REQUIREMENT
Give back the lines of the entries below exactly as written, from the first line to the line holding "Task: Click the Textarea field label", both included, with the pictures omitted.
**** RECORDED DATA
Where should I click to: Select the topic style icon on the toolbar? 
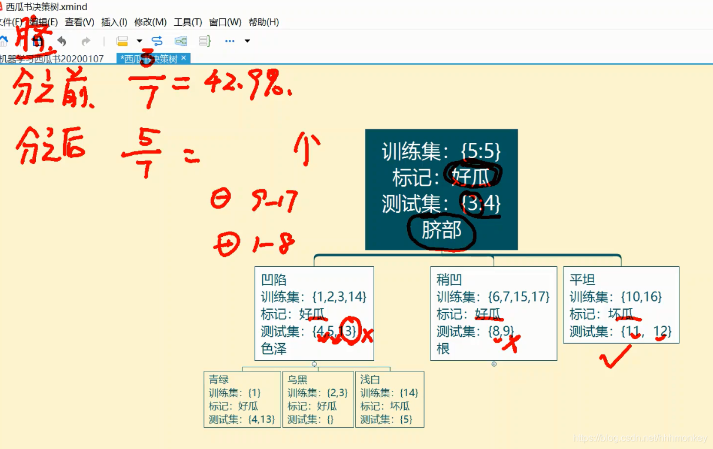point(122,41)
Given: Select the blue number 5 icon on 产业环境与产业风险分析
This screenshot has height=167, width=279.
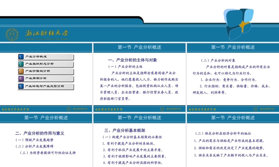Looking at the screenshot, I should pos(21,86).
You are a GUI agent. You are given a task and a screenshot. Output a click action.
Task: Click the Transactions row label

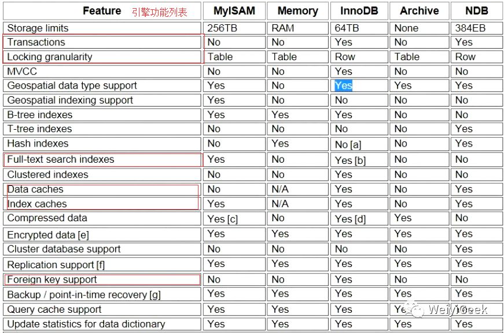point(36,42)
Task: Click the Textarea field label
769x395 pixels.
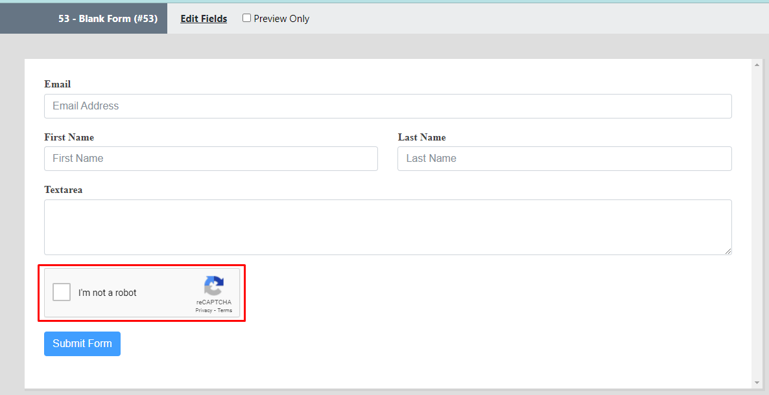Action: click(x=64, y=190)
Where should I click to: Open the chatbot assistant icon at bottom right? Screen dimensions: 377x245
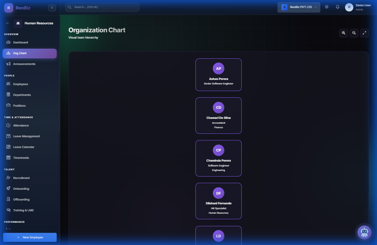click(364, 232)
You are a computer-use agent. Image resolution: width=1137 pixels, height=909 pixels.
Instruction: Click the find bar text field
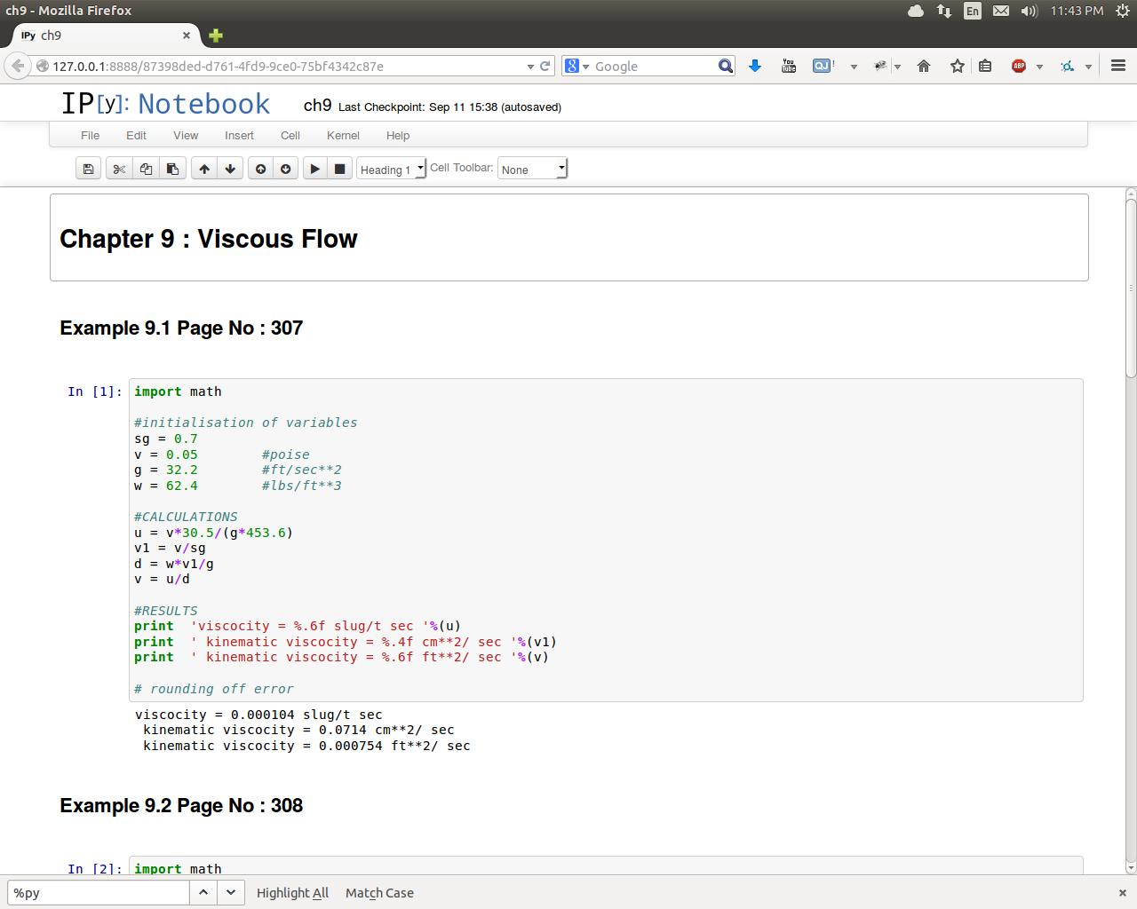pos(98,893)
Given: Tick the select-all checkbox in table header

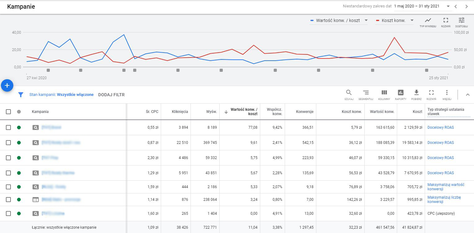Looking at the screenshot, I should [x=8, y=112].
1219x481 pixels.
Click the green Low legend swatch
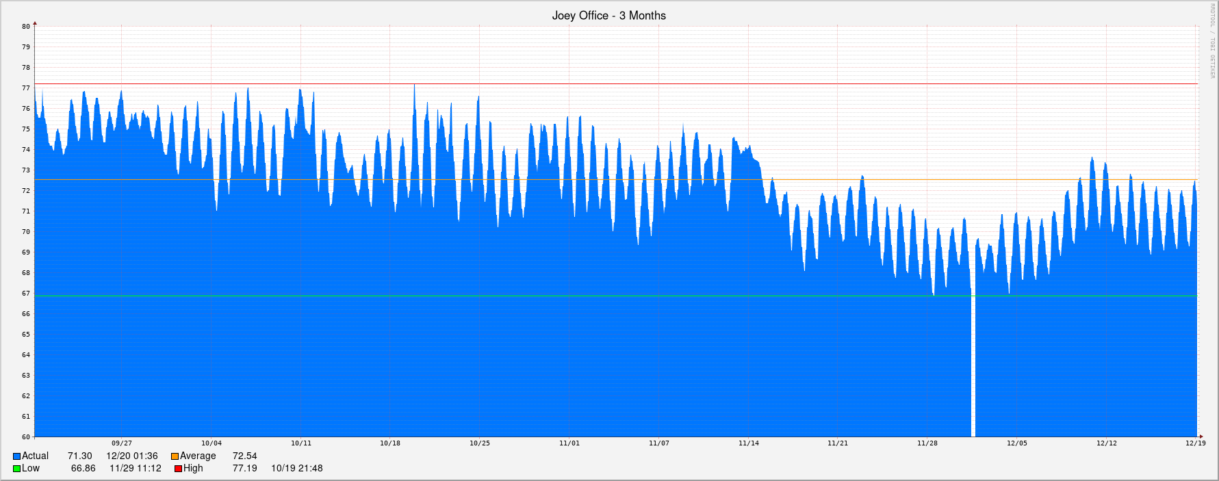(16, 469)
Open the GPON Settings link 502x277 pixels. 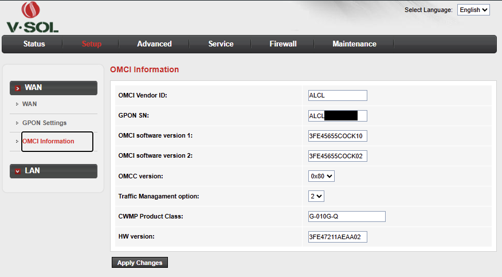coord(45,123)
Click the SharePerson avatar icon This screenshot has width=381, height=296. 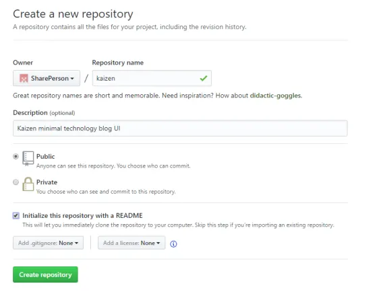tap(24, 78)
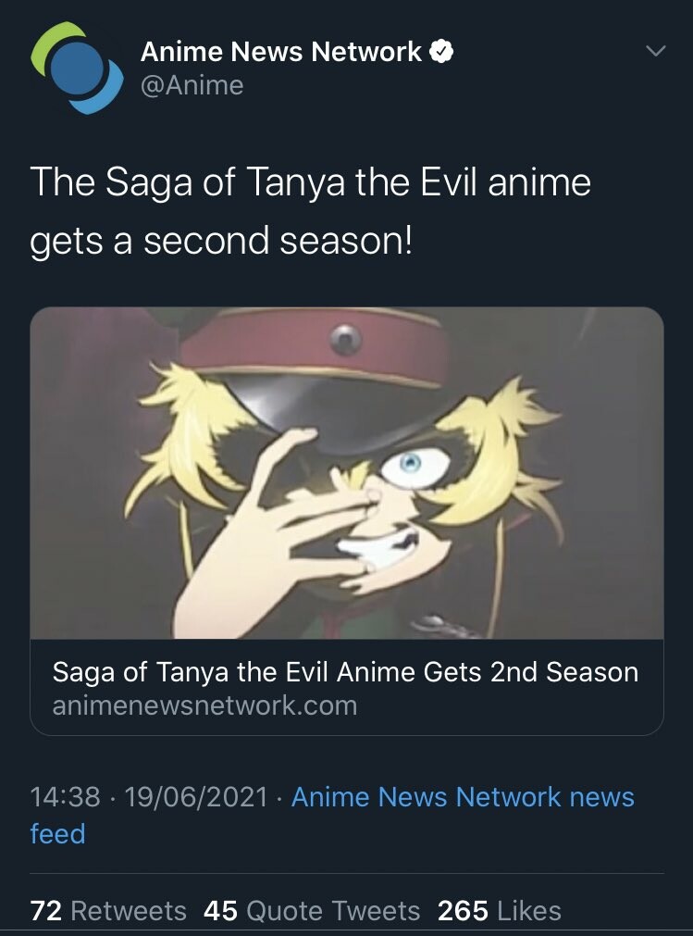Open the 'Saga of Tanya the Evil Anime Gets 2nd Season' headline
The height and width of the screenshot is (936, 693).
point(345,671)
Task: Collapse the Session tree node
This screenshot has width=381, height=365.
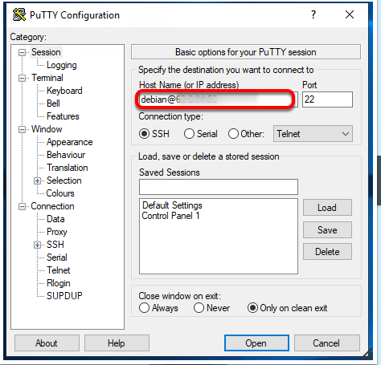Action: point(23,52)
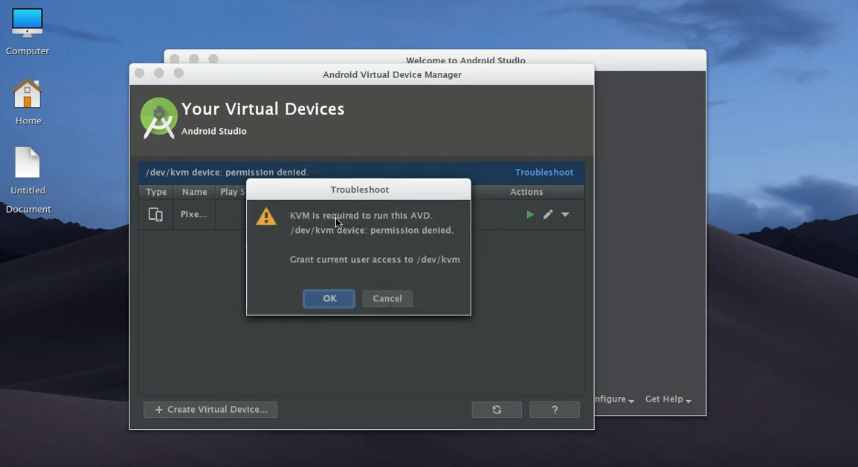
Task: Click the Android Studio robot logo
Action: coord(158,117)
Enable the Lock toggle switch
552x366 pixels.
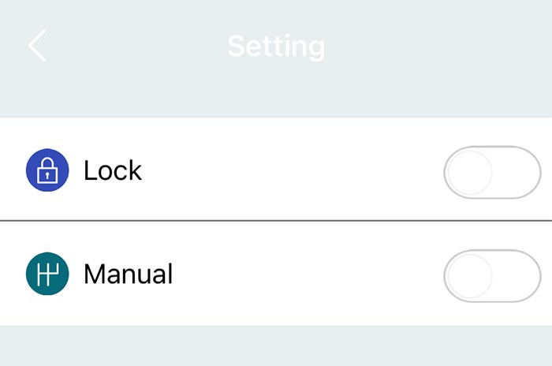point(492,171)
********
SOLUTION TO THE EXERCISE
Where should I click to: Select the topic style icon on the toolbar? 
point(122,41)
Given: Select the blue number 5 icon on 产业环境与产业风险分析
This screenshot has height=167, width=279.
Looking at the screenshot, I should pos(21,86).
You are a GUI agent. You are given a task and a screenshot. Output a click action.
Task: Click the Transactions row label

point(36,42)
Task: Click the Textarea field label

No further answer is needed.